# Shedding hair



## schering (Jun 27, 2014)

My 5 month old has really started to shed hair badly over the last few weeks. I am hoping that this may just be the adult coat growing in. She is 5 months. Has anyone experienced something similar ?


----------



## RuthMill (Jun 30, 2012)

Haven't experienced this. What is the coat type? Could be adult coat or more likely it's just bi annual moult which you're noticing because the pup has a more cocker type coat. Once the adult coat eventually comes in, this will probably settle down however it does depend on coat type.


----------



## Meredith (Mar 30, 2014)

I have 2 cockapoos and one is over a year and has never had noticable shedding.

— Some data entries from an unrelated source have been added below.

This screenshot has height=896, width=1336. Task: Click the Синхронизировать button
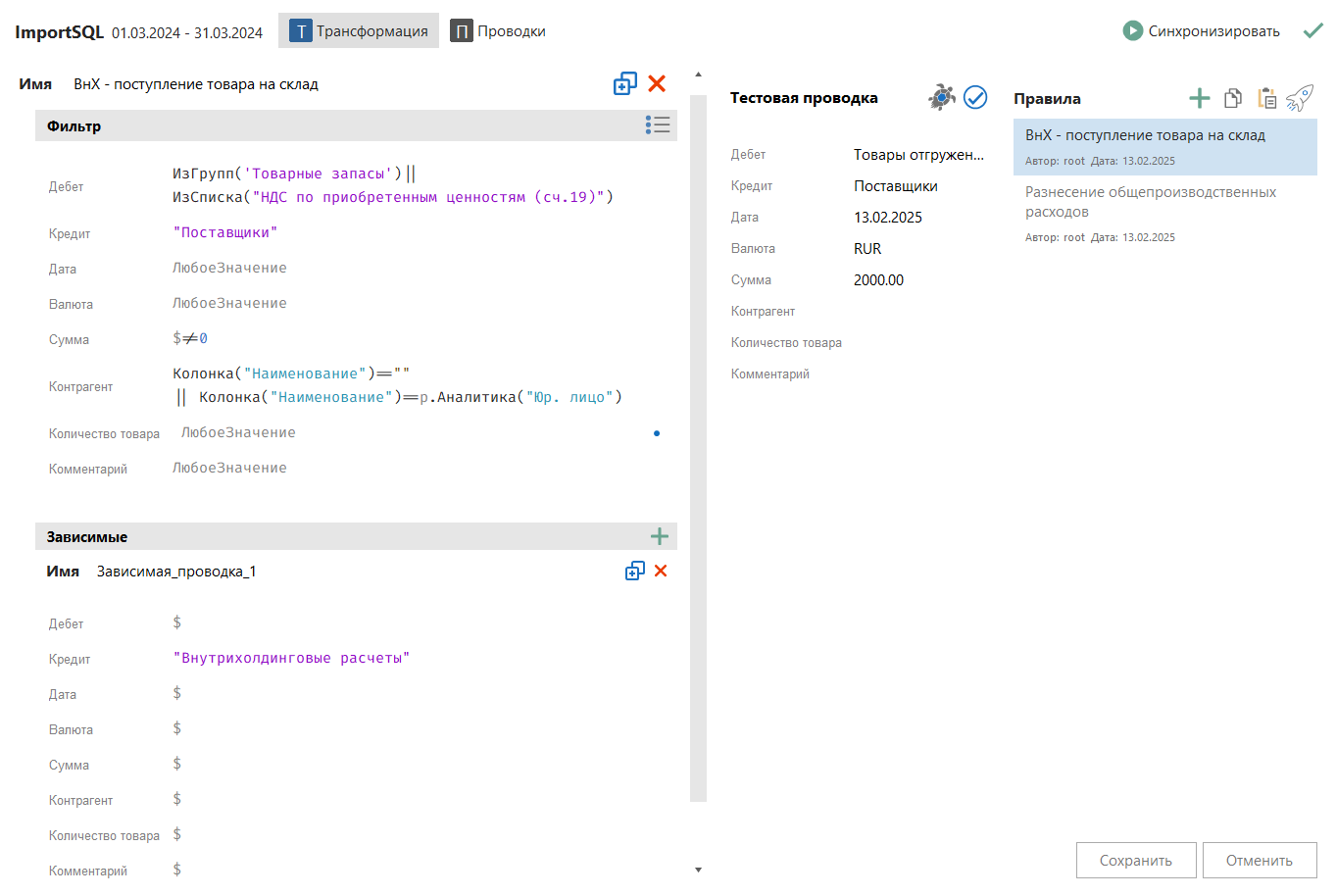(x=1202, y=31)
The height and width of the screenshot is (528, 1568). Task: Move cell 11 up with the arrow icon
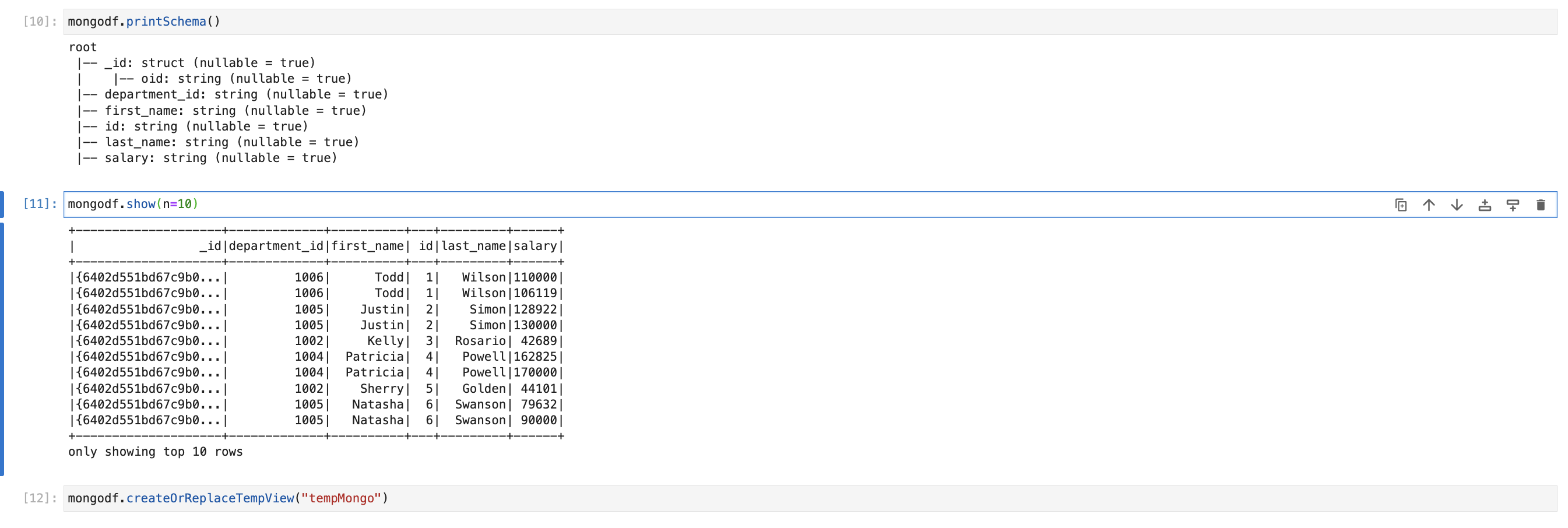point(1429,205)
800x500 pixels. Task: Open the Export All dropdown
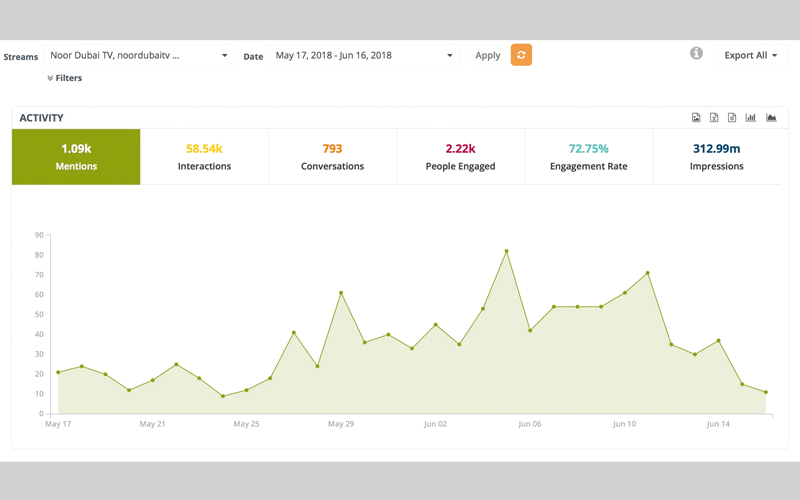point(750,56)
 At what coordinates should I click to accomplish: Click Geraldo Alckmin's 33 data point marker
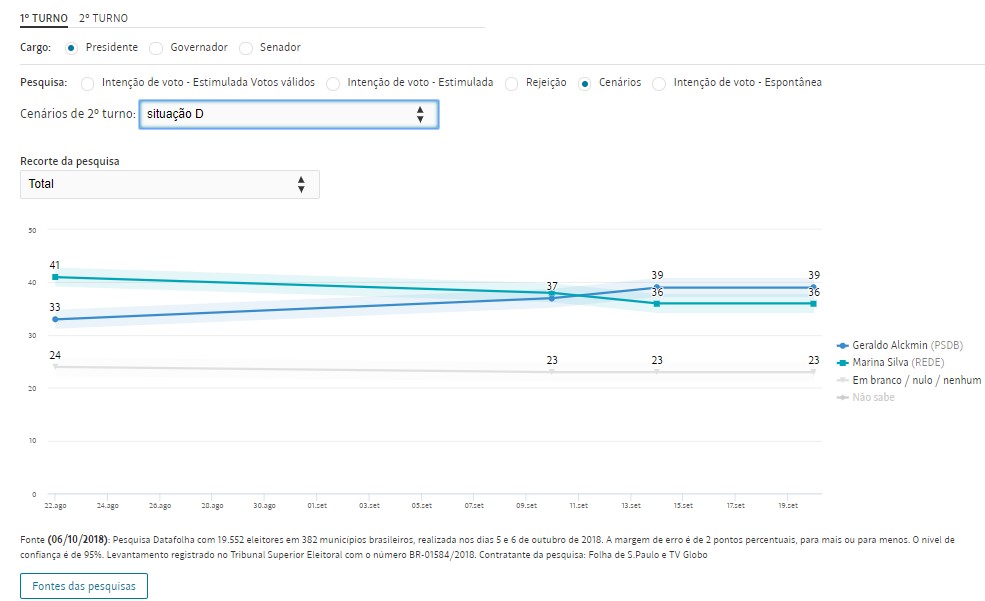56,319
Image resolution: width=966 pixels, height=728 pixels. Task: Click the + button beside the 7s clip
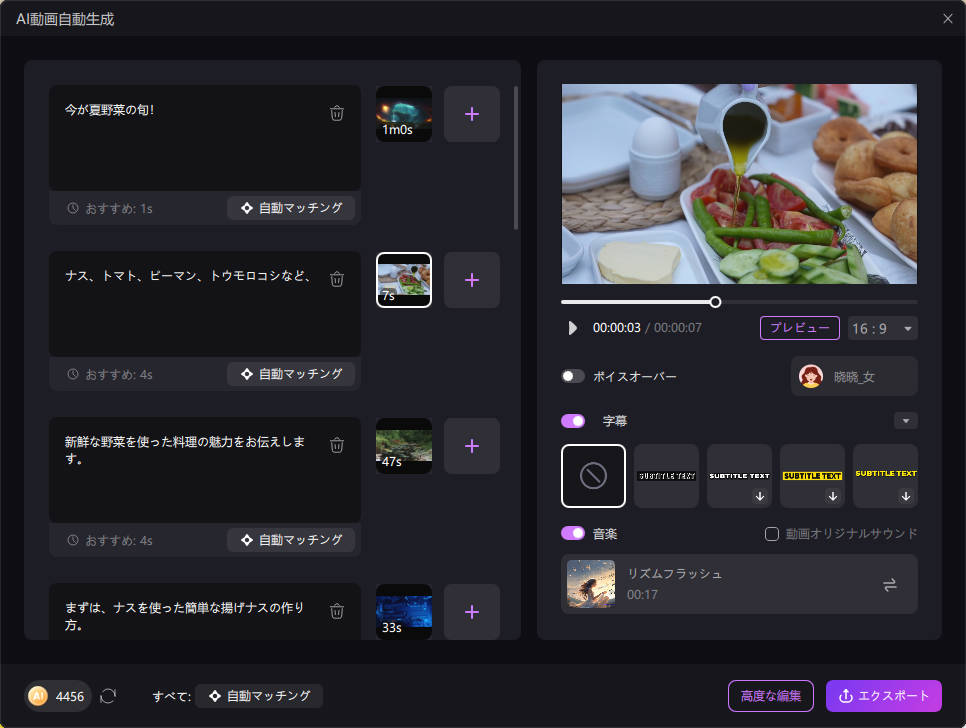471,280
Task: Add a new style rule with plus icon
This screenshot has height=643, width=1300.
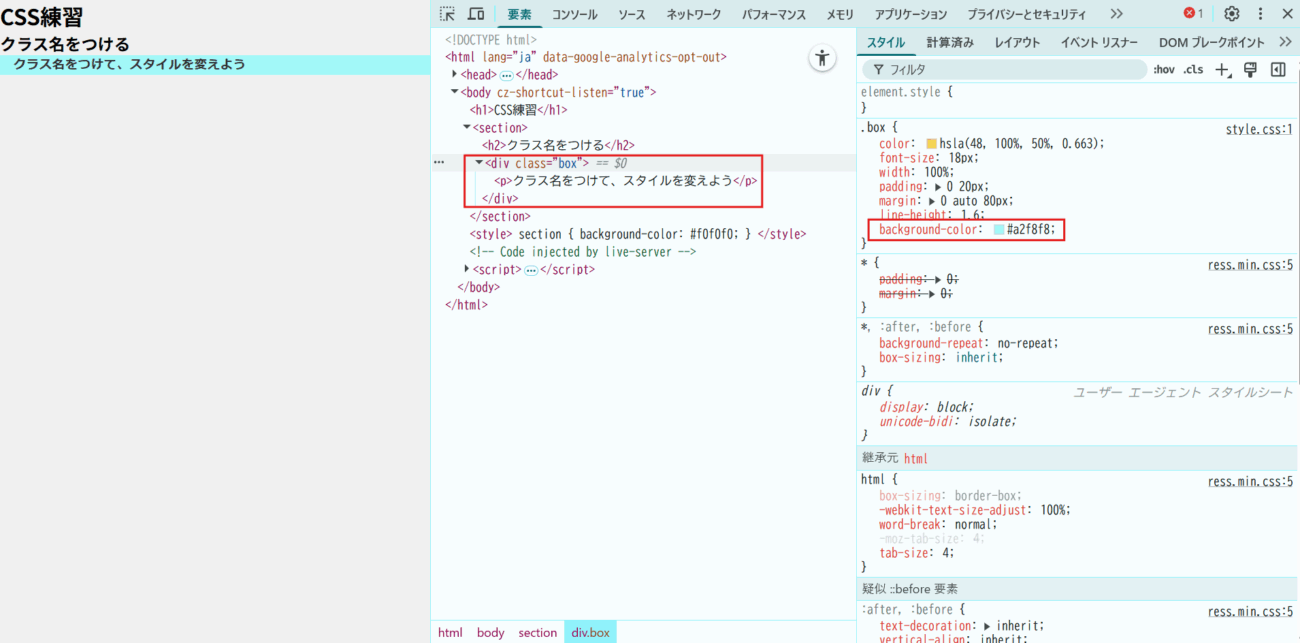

The other is 6 months and sheds like mad. The one that sheds has a wavy coat with no real curls.


----------



## lady amanda (Nov 26, 2010)

6 months is around when the adult coat can come in, and if she is shedding she may just be a cockapoo that sheds. it happens.


----------



## Cat 53 (Aug 26, 2012)

Neither of mine shed a lot, and never have. But some can and do.


----------



## Lindor (Feb 3, 2014)

Maggie just turned 7 months old. Her hair is definitely a lot thicker but doesn't shed. Only a very small amount in the brush. I groom her every day. How ofter do others brush their dogs? When do the mats start?


----------



## Nanci (Mar 1, 2012)

Both of my poos shed a good bit. I notice it most on our lighter carpet since they are both black. I put a white sheet at the bottom of our bed as this is where they sleep at night and it is generally fairly covered with hair.


----------



## arlo (Mar 11, 2013)

Arlo went through a spell of molting little clumps all over the place when he was about the same age, it went on and off for several months, when he was shedding looked like we had polka dot carpet, he hardly ever sheds now.


----------



## Meredith (Mar 30, 2014)

I brush mine daily and the brush is always filled with the grey hair of my shedding little monster. She still leaves hair everywhere. The brushing doesn't stop that but she sure loves her nightly brush. We kñew there was the potential she would shed but didn't think she'd shed so heavily. Lucky for her we couldn't love her more so we deal with the shedding. She also barks her tiny little head off, has wheepy eyes, oh the list goes on. Has yours shed all along and is getting a little worse or no shedding and suddenly there is shedding? What type of coat is it? Wavy, curly..


----------



## sugerlump (Oct 6, 2012)

ginger has never shed not even when she was young.i brush her and maybe get a few hairs but not many


----------



## schering (Jun 27, 2014)

Thanks for all the replies. Looks like we will just have to live with the fact that we have a cockapoo that sheds. Saying that she has the most adorable nature, so I guess you can't have everything. Thankfully we are not allergic types, but could be a problem for someone who chooses this breed thinking that this is a low shedding dog. We had a Kerry Blue terrier before who never shed at all and we foolishly thought that Molly would be the same. Hey-ho hoovering every day will burn a few calories


----------



## sugerlump (Oct 6, 2012)

well i guess it is all about who your puppy's mum and pop were..like i said ginger does not shed at all and i do have friends who come here who are allergic to 
dog and cats and they say they are not bothered by ginger,,so who is to say,,I guess it is all about what kind of poo you get right.but you can not say that all poo's are non shedding right,,,


----------



## fairlie (Sep 7, 2013)

The other upside is that your house will be much cleaner than the rest of us who use our "non shedding" dogs as an excuse to almost never pull out our vacuums.


----------



## sugerlump (Oct 6, 2012)

i think my wife pulls it out just to tease the dog.ginger goes ballistic over the vac,,and the laundry cart also,,but now if we could find some way for us to teach ginger to wipe her feet we would be doing great Haaa Haa


----------



## dio.ren (Jan 18, 2013)

Molly shed when she was a small puppy. I think it was because it was so dry in the apartment cause of the heat. We got her in winter so we got a humidifier and moved her crate far away from the radiator. It stopped a few weeks later. Now she doesn't shed at all I will find the odd hair once in a while.


----------



## Lexi&Beemer (May 5, 2013)

My two she'd like crazy between six months and a year. They grew out of it. Depending on different things (last time they had a bath, if I just brushed them,if they are stressed)they will shed a little. but never enough to amount to much more than a few hairs. 


Sent from my iPhone using Tapatalk


----------



## DB1 (Jan 20, 2012)

It may be just the coat beginning to change, although I know some continue to shed.


----------